> **Provided material**:

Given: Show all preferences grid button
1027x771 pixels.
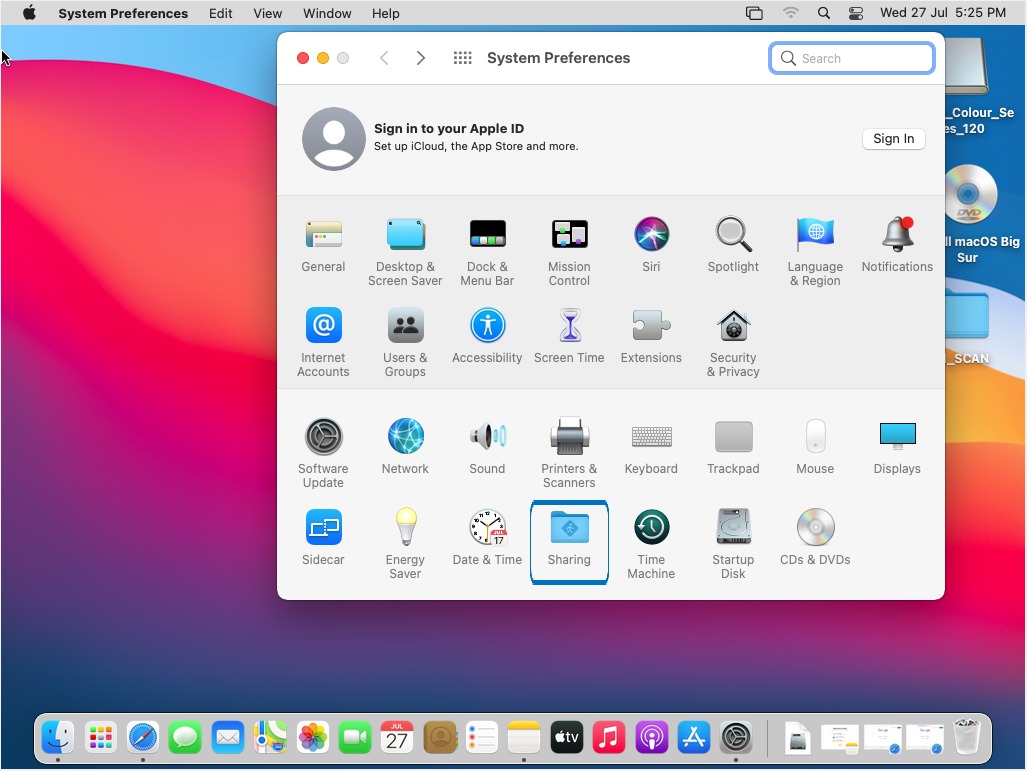Looking at the screenshot, I should tap(462, 58).
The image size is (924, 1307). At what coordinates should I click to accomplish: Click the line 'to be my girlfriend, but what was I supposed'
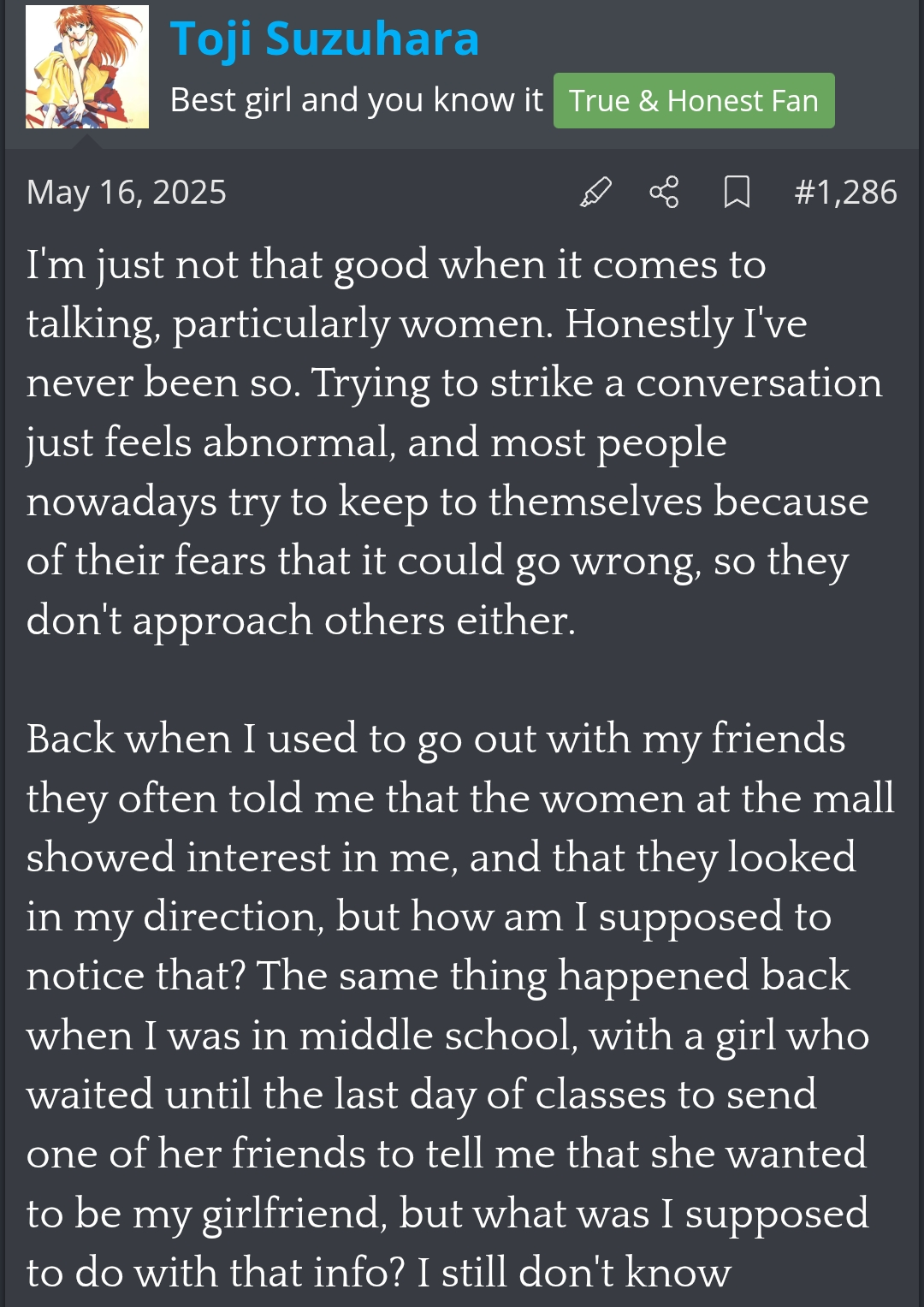(x=447, y=1214)
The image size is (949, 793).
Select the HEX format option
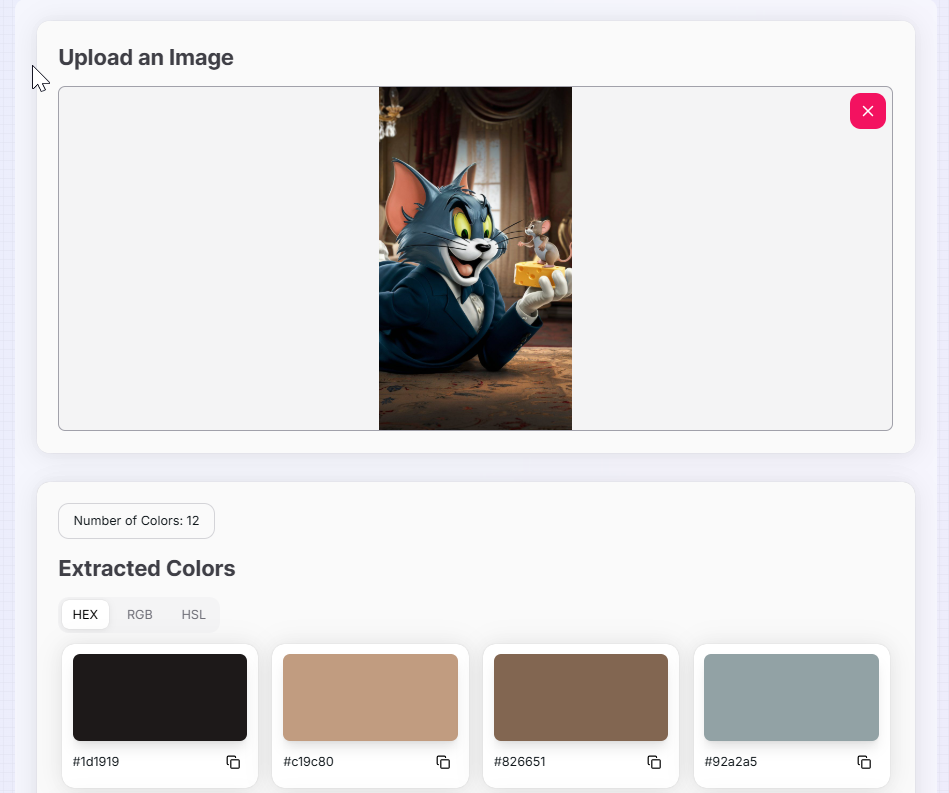tap(85, 614)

> **Assignment**: For this exercise, transcribe the entries verbatim and skip all pictures.

> **Exercise response**:
Given: Show all preferences grid button
1027x771 pixels.
Looking at the screenshot, I should tap(462, 58).
The image size is (924, 1307). At what coordinates should I click to accomplish: Click the line 'to be my girlfriend, but what was I supposed'
(x=447, y=1214)
The image size is (949, 793).
Select the HEX format option
tap(85, 614)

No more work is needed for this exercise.